Entries pulled from a collection
* * * *
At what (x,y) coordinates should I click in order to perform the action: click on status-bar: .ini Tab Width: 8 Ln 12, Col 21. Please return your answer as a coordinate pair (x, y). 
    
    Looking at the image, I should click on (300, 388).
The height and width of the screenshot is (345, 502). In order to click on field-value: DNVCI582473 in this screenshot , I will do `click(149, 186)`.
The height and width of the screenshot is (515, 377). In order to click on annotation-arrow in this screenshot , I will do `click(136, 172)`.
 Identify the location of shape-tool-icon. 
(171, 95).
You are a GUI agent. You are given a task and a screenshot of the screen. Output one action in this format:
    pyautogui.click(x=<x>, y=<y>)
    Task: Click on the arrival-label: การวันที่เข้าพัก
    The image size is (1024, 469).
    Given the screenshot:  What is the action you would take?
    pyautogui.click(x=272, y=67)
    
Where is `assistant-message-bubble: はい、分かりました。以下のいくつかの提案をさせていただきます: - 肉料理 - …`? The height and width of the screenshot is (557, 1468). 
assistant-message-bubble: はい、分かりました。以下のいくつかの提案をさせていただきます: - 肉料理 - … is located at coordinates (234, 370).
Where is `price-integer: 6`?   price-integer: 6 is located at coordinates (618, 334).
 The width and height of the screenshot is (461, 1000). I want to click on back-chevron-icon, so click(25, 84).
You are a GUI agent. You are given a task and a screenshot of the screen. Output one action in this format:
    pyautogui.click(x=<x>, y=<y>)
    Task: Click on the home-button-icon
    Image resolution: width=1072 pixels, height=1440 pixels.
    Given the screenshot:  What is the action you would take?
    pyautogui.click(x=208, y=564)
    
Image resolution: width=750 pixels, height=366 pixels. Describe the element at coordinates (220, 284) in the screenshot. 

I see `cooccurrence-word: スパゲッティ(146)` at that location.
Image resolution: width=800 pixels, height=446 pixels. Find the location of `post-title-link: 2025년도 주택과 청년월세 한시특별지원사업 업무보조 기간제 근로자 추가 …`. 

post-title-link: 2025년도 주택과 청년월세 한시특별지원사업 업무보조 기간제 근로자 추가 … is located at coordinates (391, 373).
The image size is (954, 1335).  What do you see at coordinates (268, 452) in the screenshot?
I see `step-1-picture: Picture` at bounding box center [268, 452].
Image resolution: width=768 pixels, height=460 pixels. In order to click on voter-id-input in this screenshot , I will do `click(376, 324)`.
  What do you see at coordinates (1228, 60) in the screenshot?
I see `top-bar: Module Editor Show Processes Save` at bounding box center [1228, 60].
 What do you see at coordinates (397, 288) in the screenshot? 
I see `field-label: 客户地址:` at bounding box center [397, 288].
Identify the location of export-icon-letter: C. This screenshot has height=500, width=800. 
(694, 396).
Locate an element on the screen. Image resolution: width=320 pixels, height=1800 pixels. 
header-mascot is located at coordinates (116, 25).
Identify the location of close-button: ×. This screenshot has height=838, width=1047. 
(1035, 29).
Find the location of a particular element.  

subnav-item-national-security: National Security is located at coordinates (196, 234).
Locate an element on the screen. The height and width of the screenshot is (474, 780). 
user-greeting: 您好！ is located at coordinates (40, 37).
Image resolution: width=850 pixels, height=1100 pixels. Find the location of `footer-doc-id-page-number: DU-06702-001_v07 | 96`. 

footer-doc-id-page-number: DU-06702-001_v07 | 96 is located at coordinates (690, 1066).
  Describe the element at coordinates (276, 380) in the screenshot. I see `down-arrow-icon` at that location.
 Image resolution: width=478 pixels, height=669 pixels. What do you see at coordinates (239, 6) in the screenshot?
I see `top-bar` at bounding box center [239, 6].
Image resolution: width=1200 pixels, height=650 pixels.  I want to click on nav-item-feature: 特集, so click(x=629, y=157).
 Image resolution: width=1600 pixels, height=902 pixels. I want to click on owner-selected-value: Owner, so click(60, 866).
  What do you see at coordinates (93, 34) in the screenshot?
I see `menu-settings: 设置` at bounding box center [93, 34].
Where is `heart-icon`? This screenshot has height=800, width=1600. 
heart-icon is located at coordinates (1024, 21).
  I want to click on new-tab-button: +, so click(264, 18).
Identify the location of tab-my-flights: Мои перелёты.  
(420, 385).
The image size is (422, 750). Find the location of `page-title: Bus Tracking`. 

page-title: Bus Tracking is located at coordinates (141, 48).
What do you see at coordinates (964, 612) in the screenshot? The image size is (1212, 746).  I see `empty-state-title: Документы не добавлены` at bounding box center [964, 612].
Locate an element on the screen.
* * * *
• _PROBLEM TO SOLVE_: Convert all of the entries above into a JSON list of strings, with one string per line and blank lines omitted.

• _FINISHED EXERCISE_:
[
  "At what (x,y) coordinates should I click in order to perform the action: click on status-bar: .ini Tab Width: 8 Ln 12, Col 21. Please return your answer as a coordinate pair (x, y). ",
  "    Looking at the image, I should click on (300, 388).",
  "The height and width of the screenshot is (345, 502). In order to click on field-value: DNVCI582473 in this screenshot , I will do `click(149, 186)`.",
  "The height and width of the screenshot is (515, 377). In order to click on annotation-arrow in this screenshot , I will do `click(136, 172)`.",
  " Identify the location of shape-tool-icon. ",
  "(171, 95).",
  "You are a GUI agent. You are given a task and a screenshot of the screen. Output one action in this format:",
  "    pyautogui.click(x=<x>, y=<y>)",
  "    Task: Click on the arrival-label: การวันที่เข้าพัก",
  "    The image size is (1024, 469).",
  "    Given the screenshot:  What is the action you would take?",
  "    pyautogui.click(x=272, y=67)",
  "Where is `assistant-message-bubble: はい、分かりました。以下のいくつかの提案をさせていただきます: - 肉料理 - …`? The height and width of the screenshot is (557, 1468). ",
  "assistant-message-bubble: はい、分かりました。以下のいくつかの提案をさせていただきます: - 肉料理 - … is located at coordinates (234, 370).",
  "Where is `price-integer: 6`?   price-integer: 6 is located at coordinates (618, 334).",
  " The width and height of the screenshot is (461, 1000). I want to click on back-chevron-icon, so click(25, 84).",
  "You are a GUI agent. You are given a task and a screenshot of the screen. Output one action in this format:",
  "    pyautogui.click(x=<x>, y=<y>)",
  "    Task: Click on the home-button-icon",
  "    Image resolution: width=1072 pixels, height=1440 pixels.",
  "    Given the screenshot:  What is the action you would take?",
  "    pyautogui.click(x=208, y=564)",
  "Image resolution: width=750 pixels, height=366 pixels. Describe the element at coordinates (220, 284) in the screenshot. ",
  "I see `cooccurrence-word: スパゲッティ(146)` at that location.",
  "Image resolution: width=800 pixels, height=446 pixels. Find the location of `post-title-link: 2025년도 주택과 청년월세 한시특별지원사업 업무보조 기간제 근로자 추가 …`. ",
  "post-title-link: 2025년도 주택과 청년월세 한시특별지원사업 업무보조 기간제 근로자 추가 … is located at coordinates (391, 373).",
  "The image size is (954, 1335).  What do you see at coordinates (268, 452) in the screenshot?",
  "I see `step-1-picture: Picture` at bounding box center [268, 452].",
  "Image resolution: width=768 pixels, height=460 pixels. In order to click on voter-id-input in this screenshot , I will do `click(376, 324)`.",
  "  What do you see at coordinates (1228, 60) in the screenshot?",
  "I see `top-bar: Module Editor Show Processes Save` at bounding box center [1228, 60].",
  " What do you see at coordinates (397, 288) in the screenshot? ",
  "I see `field-label: 客户地址:` at bounding box center [397, 288].",
  "Identify the location of export-icon-letter: C. This screenshot has height=500, width=800. ",
  "(694, 396).",
  "Locate an element on the screen. Image resolution: width=320 pixels, height=1800 pixels. ",
  "header-mascot is located at coordinates (116, 25).",
  "Identify the location of close-button: ×. This screenshot has height=838, width=1047. ",
  "(1035, 29).",
  "Find the location of a particular element.  ",
  "subnav-item-national-security: National Security is located at coordinates (196, 234).",
  "Locate an element on the screen. The height and width of the screenshot is (474, 780). ",
  "user-greeting: 您好！ is located at coordinates (40, 37).",
  "Image resolution: width=850 pixels, height=1100 pixels. Find the location of `footer-doc-id-page-number: DU-06702-001_v07 | 96`. ",
  "footer-doc-id-page-number: DU-06702-001_v07 | 96 is located at coordinates (690, 1066).",
  "  Describe the element at coordinates (276, 380) in the screenshot. I see `down-arrow-icon` at that location.",
  " Image resolution: width=478 pixels, height=669 pixels. What do you see at coordinates (239, 6) in the screenshot?",
  "I see `top-bar` at bounding box center [239, 6].",
  "Image resolution: width=1200 pixels, height=650 pixels.  I want to click on nav-item-feature: 特集, so click(x=629, y=157).",
  " Image resolution: width=1600 pixels, height=902 pixels. I want to click on owner-selected-value: Owner, so click(60, 866).",
  "  What do you see at coordinates (93, 34) in the screenshot?",
  "I see `menu-settings: 设置` at bounding box center [93, 34].",
  "Where is `heart-icon`? This screenshot has height=800, width=1600. ",
  "heart-icon is located at coordinates (1024, 21).",
  "  I want to click on new-tab-button: +, so click(264, 18).",
  "Identify the location of tab-my-flights: Мои перелёты.  ",
  "(420, 385).",
  "The image size is (422, 750). Find the location of `page-title: Bus Tracking`. ",
  "page-title: Bus Tracking is located at coordinates (141, 48).",
  "What do you see at coordinates (964, 612) in the screenshot? The image size is (1212, 746).  I see `empty-state-title: Документы не добавлены` at bounding box center [964, 612].",
  "Locate an element on the screen."
]